Each dictionary operation in a splay tree uses a splay operation to bring a node to the root of the tree. The amortized efficiency of this splay operation is typically analyzed with the potential method and described in many sources online (including the wikipedia) page. The amortized time of this splay operation is then reported as O(m lg n).
However, I nowhere find an actual analysis of complete dictionary operations, such as insert, delete, ... Each of these operations uses, besides a splay operation, also a downward search through the tree to find the correct position of the node to insert or delete. Only after you have found that node, you can start the splay operation.
People tend to make statements like:
- "the complexity of splay tree operation is the same as that of the associated splay"

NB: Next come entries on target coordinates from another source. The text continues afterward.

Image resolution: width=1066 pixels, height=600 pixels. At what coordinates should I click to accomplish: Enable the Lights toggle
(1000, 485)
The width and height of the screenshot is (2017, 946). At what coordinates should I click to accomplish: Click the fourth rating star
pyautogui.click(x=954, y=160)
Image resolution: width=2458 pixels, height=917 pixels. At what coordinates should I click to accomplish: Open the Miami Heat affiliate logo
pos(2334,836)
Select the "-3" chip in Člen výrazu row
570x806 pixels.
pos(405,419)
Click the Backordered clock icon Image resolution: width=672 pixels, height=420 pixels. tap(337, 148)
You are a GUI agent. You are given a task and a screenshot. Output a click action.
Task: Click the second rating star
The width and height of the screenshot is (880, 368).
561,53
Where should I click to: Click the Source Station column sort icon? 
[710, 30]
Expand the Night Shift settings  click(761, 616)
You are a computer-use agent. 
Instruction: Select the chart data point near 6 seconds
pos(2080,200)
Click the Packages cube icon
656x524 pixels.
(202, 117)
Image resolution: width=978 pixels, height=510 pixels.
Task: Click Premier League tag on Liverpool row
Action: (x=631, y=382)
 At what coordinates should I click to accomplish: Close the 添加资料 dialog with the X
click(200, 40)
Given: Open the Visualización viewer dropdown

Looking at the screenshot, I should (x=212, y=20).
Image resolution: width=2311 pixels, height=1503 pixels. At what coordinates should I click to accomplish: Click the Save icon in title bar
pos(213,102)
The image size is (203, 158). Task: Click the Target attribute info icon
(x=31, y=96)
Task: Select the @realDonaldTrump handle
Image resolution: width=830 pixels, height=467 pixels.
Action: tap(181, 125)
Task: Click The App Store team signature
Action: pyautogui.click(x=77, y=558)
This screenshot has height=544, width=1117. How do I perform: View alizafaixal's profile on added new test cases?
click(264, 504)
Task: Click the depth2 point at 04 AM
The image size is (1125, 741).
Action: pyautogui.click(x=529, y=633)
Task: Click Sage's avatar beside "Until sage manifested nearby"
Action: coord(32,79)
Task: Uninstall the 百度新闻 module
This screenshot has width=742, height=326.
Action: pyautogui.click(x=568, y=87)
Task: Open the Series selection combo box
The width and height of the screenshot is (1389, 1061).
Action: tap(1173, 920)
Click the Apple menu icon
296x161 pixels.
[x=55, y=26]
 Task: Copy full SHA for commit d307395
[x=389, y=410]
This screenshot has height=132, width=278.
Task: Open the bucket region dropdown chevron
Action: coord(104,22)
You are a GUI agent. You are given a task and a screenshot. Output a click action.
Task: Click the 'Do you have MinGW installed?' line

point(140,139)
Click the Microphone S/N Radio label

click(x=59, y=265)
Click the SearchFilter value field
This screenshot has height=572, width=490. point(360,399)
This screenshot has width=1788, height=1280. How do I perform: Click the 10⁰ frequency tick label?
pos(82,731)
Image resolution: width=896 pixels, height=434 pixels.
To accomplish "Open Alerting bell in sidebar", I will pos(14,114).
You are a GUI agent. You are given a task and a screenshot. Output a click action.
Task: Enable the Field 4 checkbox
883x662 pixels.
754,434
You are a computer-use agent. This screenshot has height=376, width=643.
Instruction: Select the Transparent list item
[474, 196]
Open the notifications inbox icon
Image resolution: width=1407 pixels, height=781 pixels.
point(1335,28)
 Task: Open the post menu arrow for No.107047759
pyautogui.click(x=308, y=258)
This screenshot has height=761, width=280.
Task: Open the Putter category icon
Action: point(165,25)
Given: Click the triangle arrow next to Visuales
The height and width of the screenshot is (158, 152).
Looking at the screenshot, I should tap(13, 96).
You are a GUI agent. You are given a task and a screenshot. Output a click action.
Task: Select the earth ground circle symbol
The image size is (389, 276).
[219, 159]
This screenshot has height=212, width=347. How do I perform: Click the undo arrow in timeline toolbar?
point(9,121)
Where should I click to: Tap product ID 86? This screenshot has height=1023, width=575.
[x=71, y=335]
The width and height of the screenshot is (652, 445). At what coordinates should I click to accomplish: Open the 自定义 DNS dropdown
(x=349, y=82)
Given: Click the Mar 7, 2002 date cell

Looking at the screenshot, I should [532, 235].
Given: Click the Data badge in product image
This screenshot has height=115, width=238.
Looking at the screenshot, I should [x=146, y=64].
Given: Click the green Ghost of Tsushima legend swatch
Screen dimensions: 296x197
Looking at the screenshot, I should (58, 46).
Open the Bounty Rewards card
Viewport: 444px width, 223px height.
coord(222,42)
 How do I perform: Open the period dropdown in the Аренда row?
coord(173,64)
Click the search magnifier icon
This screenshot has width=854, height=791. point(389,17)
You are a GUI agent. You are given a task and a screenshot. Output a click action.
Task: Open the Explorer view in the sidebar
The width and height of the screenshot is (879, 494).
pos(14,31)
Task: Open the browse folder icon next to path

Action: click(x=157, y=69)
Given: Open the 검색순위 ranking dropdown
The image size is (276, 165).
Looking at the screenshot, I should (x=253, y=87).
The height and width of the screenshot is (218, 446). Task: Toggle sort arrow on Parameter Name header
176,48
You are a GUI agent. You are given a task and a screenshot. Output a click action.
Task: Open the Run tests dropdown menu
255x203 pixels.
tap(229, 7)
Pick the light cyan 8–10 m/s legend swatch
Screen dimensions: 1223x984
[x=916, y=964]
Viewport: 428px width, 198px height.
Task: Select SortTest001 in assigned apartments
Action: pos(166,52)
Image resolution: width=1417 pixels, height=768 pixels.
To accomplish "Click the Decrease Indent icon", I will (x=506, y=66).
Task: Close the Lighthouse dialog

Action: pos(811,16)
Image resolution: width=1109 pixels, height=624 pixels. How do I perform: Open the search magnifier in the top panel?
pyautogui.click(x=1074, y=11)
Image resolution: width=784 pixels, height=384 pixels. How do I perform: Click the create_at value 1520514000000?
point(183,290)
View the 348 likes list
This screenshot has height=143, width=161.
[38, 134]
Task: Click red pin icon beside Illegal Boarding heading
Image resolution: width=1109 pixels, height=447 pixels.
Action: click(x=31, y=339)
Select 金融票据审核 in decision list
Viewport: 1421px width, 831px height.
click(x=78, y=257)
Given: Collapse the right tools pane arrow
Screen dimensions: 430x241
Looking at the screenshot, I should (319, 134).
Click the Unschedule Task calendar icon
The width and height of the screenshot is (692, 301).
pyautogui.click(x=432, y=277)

- ["For our analysis, we note that the time for performing a search, insertion, or deletion is proportional to the time for the associated splaying"], p. 456 of the book of Goodrich titled "Data structures and algorithms in C++"
I have two questions:
- How is one able to make this conclusion that the time to perform a search is proportional to the time for the splay? This kind of implies that the time for the downwards traversal to the node is also proportional to the tie of the splay?
- What is the amortized time efficiency of a downwards traversal? Is it a constant, simply because you don't change the structure of the tree by simply doing a downwards traversal (so your potential stays the same)? And isn't this constant than = N, since this is the worst case?
How is one able to make this conclusion?